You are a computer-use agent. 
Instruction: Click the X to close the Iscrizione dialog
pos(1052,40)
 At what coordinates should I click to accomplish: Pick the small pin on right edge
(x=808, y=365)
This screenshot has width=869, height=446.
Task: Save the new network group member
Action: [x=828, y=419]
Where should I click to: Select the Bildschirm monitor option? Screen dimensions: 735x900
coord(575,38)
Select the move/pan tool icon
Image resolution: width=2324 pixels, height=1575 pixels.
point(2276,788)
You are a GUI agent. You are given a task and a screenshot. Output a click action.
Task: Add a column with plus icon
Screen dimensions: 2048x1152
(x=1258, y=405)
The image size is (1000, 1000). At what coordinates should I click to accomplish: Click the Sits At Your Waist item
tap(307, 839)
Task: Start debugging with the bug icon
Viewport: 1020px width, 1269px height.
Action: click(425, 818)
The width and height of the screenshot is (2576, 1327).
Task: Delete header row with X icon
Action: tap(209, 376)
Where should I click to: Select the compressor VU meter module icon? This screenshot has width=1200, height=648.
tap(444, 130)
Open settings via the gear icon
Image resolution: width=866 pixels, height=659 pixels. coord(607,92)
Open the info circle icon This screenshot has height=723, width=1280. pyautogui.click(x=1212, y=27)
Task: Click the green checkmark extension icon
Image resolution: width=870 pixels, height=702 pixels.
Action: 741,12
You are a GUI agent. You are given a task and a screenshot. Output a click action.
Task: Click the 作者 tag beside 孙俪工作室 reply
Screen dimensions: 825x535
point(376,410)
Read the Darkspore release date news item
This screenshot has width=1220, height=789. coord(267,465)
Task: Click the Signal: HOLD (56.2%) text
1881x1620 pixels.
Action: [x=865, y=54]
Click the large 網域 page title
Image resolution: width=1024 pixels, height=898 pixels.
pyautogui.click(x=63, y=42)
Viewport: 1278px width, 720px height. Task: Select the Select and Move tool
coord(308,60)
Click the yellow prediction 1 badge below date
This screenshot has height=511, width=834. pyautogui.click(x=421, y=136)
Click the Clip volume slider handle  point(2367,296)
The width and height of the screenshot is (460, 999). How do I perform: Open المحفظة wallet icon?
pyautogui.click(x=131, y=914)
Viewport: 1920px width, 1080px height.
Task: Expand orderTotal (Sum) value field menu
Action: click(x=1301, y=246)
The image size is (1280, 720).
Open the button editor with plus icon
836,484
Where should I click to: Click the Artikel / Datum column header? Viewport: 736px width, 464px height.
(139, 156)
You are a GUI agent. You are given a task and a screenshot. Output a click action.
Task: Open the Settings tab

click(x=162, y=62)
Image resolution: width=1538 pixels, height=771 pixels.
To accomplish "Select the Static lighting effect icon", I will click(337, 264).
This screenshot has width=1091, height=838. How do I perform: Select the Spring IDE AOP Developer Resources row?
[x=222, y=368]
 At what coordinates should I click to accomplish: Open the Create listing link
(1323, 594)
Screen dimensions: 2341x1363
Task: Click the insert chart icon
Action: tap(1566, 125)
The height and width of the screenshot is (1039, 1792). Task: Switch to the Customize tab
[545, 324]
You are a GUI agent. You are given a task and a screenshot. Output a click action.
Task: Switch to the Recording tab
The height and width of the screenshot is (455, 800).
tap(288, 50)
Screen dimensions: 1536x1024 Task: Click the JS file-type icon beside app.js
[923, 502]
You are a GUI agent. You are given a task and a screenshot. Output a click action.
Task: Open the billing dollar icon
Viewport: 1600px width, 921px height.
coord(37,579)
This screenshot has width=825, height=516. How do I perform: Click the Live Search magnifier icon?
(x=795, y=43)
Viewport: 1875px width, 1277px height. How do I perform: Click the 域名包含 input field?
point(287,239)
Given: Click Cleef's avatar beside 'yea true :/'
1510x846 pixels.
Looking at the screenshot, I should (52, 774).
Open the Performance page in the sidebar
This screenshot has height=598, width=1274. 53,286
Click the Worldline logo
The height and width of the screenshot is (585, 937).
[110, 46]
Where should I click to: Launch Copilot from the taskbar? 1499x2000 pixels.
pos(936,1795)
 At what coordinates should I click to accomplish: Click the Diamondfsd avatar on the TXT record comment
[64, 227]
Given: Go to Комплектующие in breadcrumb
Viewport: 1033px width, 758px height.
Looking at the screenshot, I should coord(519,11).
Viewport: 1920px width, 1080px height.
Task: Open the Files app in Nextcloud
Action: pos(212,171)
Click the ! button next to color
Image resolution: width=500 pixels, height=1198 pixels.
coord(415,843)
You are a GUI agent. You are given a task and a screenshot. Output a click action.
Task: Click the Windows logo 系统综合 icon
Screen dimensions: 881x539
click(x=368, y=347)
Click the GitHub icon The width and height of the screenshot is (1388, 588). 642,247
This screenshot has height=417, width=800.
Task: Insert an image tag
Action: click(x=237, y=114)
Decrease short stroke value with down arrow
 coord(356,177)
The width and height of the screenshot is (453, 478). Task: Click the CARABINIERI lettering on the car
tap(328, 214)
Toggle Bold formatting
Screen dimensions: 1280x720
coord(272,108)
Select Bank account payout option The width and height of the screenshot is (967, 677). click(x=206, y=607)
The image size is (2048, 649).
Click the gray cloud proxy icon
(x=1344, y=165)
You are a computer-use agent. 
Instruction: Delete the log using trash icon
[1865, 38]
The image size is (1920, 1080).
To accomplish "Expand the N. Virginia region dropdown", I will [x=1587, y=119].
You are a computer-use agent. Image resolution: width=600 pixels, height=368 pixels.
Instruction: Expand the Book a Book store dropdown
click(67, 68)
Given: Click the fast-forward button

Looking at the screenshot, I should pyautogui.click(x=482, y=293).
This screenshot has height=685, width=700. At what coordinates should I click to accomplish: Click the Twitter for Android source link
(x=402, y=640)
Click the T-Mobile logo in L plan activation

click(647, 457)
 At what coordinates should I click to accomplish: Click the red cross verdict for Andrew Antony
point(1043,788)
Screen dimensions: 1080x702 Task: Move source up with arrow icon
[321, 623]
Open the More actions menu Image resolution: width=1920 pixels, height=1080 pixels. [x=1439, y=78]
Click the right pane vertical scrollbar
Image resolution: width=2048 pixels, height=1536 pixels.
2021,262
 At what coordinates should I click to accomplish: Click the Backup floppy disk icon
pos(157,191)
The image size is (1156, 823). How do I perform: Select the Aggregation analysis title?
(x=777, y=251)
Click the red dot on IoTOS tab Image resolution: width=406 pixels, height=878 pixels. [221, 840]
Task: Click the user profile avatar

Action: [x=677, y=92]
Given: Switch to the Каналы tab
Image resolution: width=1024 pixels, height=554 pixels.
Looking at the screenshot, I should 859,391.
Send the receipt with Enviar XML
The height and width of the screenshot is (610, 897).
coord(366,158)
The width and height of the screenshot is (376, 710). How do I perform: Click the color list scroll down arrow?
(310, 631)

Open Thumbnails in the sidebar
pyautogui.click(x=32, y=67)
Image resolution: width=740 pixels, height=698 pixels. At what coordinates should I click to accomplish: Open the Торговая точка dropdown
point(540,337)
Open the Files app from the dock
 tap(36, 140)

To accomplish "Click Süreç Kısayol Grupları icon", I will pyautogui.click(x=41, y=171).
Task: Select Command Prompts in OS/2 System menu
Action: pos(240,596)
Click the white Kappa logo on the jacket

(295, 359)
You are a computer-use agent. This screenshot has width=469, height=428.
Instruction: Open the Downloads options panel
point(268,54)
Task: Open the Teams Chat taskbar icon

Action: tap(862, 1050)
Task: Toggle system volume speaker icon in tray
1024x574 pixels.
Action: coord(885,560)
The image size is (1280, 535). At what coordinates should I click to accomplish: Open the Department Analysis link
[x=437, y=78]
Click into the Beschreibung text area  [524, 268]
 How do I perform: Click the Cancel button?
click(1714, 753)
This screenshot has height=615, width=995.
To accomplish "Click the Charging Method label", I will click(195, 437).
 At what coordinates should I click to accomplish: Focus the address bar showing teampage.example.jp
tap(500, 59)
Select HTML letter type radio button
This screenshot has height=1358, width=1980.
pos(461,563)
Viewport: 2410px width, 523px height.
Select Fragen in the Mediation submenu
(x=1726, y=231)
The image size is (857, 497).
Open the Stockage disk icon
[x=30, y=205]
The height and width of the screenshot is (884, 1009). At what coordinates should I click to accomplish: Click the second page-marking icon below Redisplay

# [Your objective]
From the listing above, copy out the lines starting at the one with "Click the right pane vertical scrollbar" up to and including the one with "pos(157,191)", keeping them word for word.

# [Response to this task]
Click the right pane vertical scrollbar
Image resolution: width=2048 pixels, height=1536 pixels.
2021,262
 At what coordinates should I click to accomplish: Click the Backup floppy disk icon
pos(157,191)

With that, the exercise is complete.